### 読む文章
史上初の直木賞本屋大賞ダブル受賞という事で

本屋で平積み、出版業界猛プッシュ!


らしいですが、どうだかなー・・・と思いつつ読みました。


クラシック・ピアノ・コンクールの話。

冒頭の1P目、だけは「つかみ」が大事と思ったのか作者渾身の
文章という印象受けましたが

その後がいけません




簡単に言うと


「小説を読んでいると思ったら、漫画だった」


読みやすさ、わかりやすさは大切な要素だと思います

そういう意味では、とっつきはいいです。

でも・・・



本文から一部抜粋


「ほとんどのピアニストは行く先々の港で待ってる女に
合わせなきゃなんないのよ。
そういやこの女はここが性感帯だったなとか、意外に気難しい
奴だったなとかきちんと覚えておかないとあとが大変」

ステージに現れた少年を見て、三枝子たち三人は
あっけに取られた。
子供。(中略)
しかも、そのへんに溢れている、ガキんちょではないか。

少年は、いそいそと、そして恥じらうようにピアノの前に
優雅な動作で腰掛けたのだ。
三枝子は、なんとなくゾッとした。
少年の目に、喜悦が浮かんだのだ。それは明らかに、快楽の
絶頂の表情だった。

「快楽と嫌悪は表裏一体だ」

そして三枝子はつい想像してしまったのである。
あの素敵な面々が、カザマ・ジンの演奏を聴いて嫌悪感を滲ませ、
ヒステリックに、なんであんな下品な演奏を合格させたのかと叫び、
詰め寄られた自分たちが平然としているところを。

「そして、カザマ・ジンは合格した。まんまとホフマンの思惑通り、
我々は彼を合格させてしまった」

### 作業指示 1
小説のレビューに引用された本文に出てくる人名を、すべて挙げてください。
### 作業指示 2
小説のレビューによると、この作品は史上初のどの賞のダブル受賞とされていますか。
### 作業指示 3
小説のレビューを、最後の文の後から書き継いでください。
資料はここでは使いません。

### 資料データ
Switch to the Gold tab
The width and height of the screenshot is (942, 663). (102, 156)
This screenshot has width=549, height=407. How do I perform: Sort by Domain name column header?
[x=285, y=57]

### 解答例 1
三枝子、カザマ・ジン、ホフマン

### 解答例 2
直木賞と本屋大賞のダブル受賞です。

### 解答例 3
作者は本文中で、文芸業界とクラシック・ピアノの世界は似ていると
書き、どちらも食べていけるのはほんのひと握り、斜陽産業で読む人
聴く人の数はジリ貧。だから常に「スター」を求めていると言う。

前もって自分が「ほんのひと握りのスター」として賞を取れる事を
知っていて、稚拙で下品な言い回しが嫌悪感を抱かれる事を承知の上で、
こういう書き方しているように感じました。

しかも、賞を一旦取ってしまったらどんな作品でも「歴史」に
刻みつけられて無視する事が出来ない、とも書いてあります。

それが、文学・賞に対する冒涜である、という事も重々自覚して。






そのへんの諸々をちょっと置いといて。

作品全体の印象としては

登場人物の会話シーンが、いちいち薄ら笑い浮かべてる印象

全体に安っぽい・底が浅い・パクリ多すぎ(元ネタすぐわかる)

演奏聴いて「ゾッとする」人、「天才」多すぎ

クラシック音楽の音の表現が童謡とかディズニーランドの
アトラクションとかいうのは如何なものかと。


これで賞取っても、プロの作家としてどうなんだかな~・・・と
思うのですよ。
もっとも書いている当人はそう思っていないようで
「グロテスク」を書いた時の、桐野夏生の「ワタシって天才?(・∀・)」
的なナルシストっぷりといい勝負^^;



本好きな人ならきっと、読んでて悲しくなってくると思う

この程度の本が出版界の最高峰とか

エッセイストですが、平易な言葉を使っても奥深い豊かで精緻な
描写力で、読み手を圧倒する須賀敦子の爪の垢でも煎じて飲めと
言いたい


こんな駄作に賞とか与えるな、審査員のあほんだら








・・・まぁ、視点を変えて

「価値あるものを何も持たない国の人が、そうでない他国に対して
嫉妬に狂って高笑いしながら全ての価値を否定」


しながら作品書いたら、こんな感じになるのかなー・・・と

そんな感じで読むと、狂気の笑いに支配されてる底なしの絶望感と
果てしない破壊欲求ってすごいなー・・・と興味深く思えないことも
ないです。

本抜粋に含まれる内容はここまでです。